FAITH leaders this morning urged people to take 'individual responsibility' for discrimination that took place around them at a Holocaust Memorial Day service in Oxford.

Speaking at Town Hall, Penny Faust of Oxford Jewish Congregation said current world events showed hate and intolerance were on the rise but people could make a difference in their own day-to-day lives.

Mrs Faust said: "Holocaust Memorial Day is predicated on the idea that if we talk to young people about the horror of the Holocaust and remember it then it will not happen again.

"But there are all too many cases in the world where genocide is still taking place, the deliberate killing of one group of people - not for any rational reason simply because of who they are.

"But there are individual choices leading to that point and that is what I want to focus on.

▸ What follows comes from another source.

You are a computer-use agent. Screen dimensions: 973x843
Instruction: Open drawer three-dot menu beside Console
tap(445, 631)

"In this country, most of us have never had to face up to what genocide means. We are even complacent about it and say 'it could never happen here'.

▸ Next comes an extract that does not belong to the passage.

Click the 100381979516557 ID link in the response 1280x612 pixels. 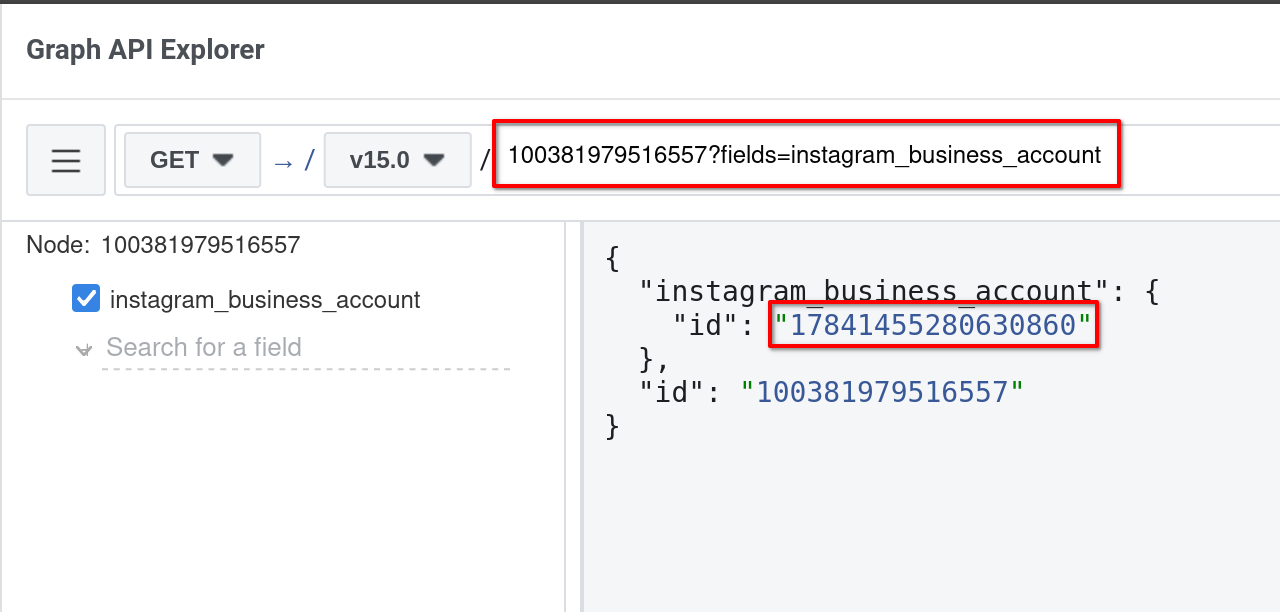pyautogui.click(x=882, y=392)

"We ignore dangerous signs. Just this year we have heard our politicians using language about people, refugees and asylum seekers, that previously would have been seen as utterly abhorrent."

She said a rise in hate crimes after the EU Referendum had shown that although Holocaust Memorial Day was commemorated every year we 'can't say we have learnt enough about it'.

Mrs Faust said it was difficult to discuss current affairs without becoming 'overtly poltical' and 'switching people off', but added: "We must all take individual responsibility for preventing [discrimination].

"At an international level we may feel powerless, but in our own lives we are not."

City councillor Ruthi Brandt, who attended the service this morning, said her great-grandparents were murdered by the Nazis during the Holocaust.

She said it was important for people to remember it and learn lessons of the past, adding: "It’s a trauma that transcends generations, a shared memory."